Physiologic Basis
G6PD is an enzyme in the hexose monophosphate shunt that is essential in generating reduced glutathione and NADPH, which protect hemoglobin from oxidative denaturation. Inherited G6PD deficiency causes neonatal hyperbilirubinemia and chronic hemolytic anemia and exposure to oxidative stressors such as certain drugs or infection, can elicit significant acute hemolysis.
Interpretation
Increased in: Young erythrocytes (reticulocytosis)

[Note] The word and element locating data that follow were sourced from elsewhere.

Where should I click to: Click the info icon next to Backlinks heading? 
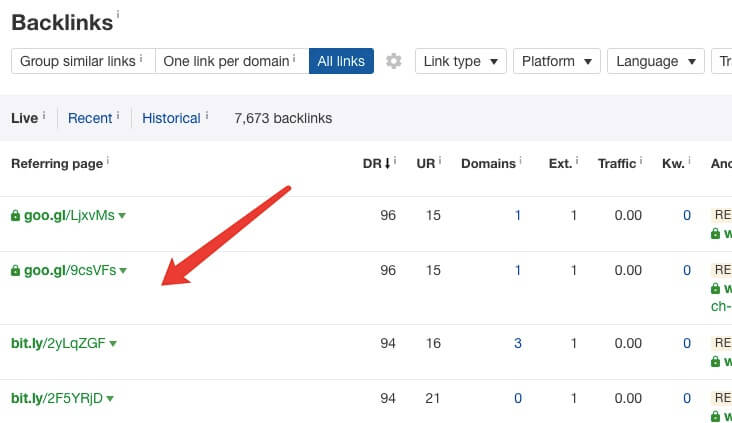click(118, 14)
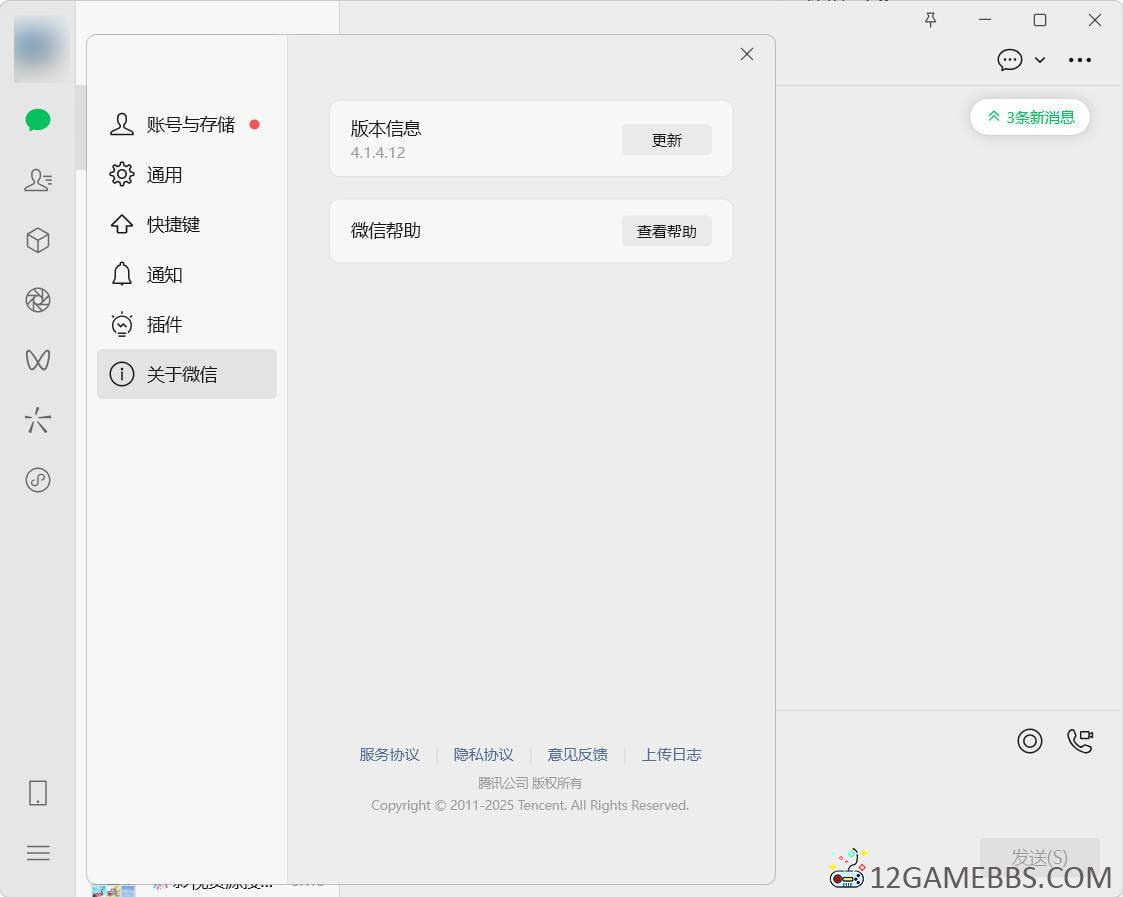1123x897 pixels.
Task: Open the hamburger menu at sidebar bottom
Action: (38, 853)
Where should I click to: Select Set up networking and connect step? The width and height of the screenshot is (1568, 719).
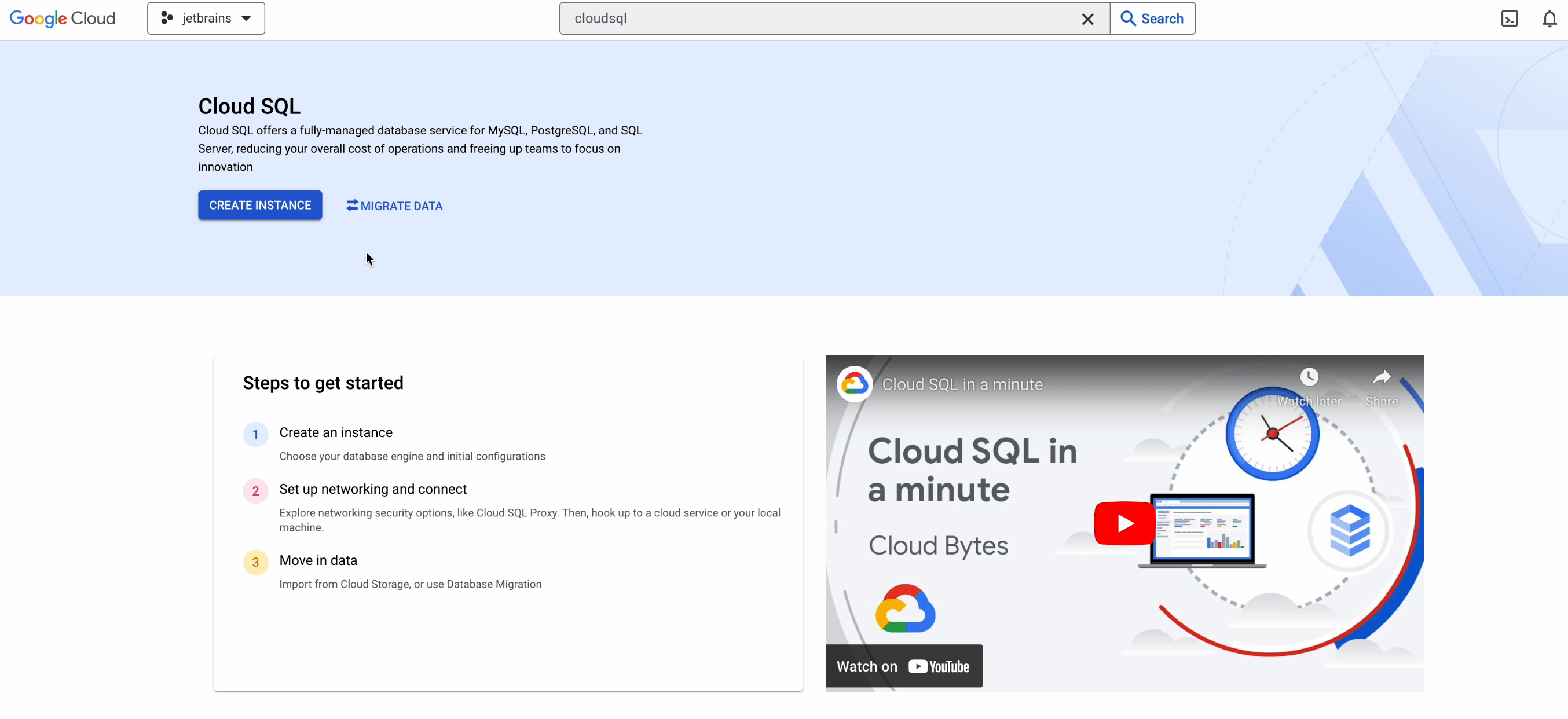click(372, 489)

Decreased in: G6PD deficiency
Causes of hemolysis in glucose-6- phosphate dehydrogenase deficiency
1. Bacterial and viral infections
2. Drugs:
• Antimalarials: Primaquine, pamaquine
• Antibacterials: Sulfonamides, nalidixic acid, nitrofurantoin, dapsone
• Antipyretics and analgesics
3. Chemicals: Naphthalene balls
Comments
In deficient patients, hemolytic anemia can be triggered by oxidant agents: antimalarial drugs (eg, chloroquine), nalidixic acid, nitrofurantoin, dapsone, phenacetin, vitamin C, and some sulfonamides. Patients from high-risk groups (eg, African American and people from the Mediterranean region) should be screened for G6PD deficiency before taking an oxidant drug. Hemolytic episodes can also occur in deficient patients who eat fava beans (favism), in patients with diabetic acidosis, and in infections. G6PD deficiency may be the cause of hemolytic disease of newborns in Asians and Mediterraneans.
G6PD activity levels may be measured as normal during an acute episode, because only non-hemolyzed young red cells are assessed. If deficiency is still suspected, assay should be repeated in 2–3 months when cells of all ages are present.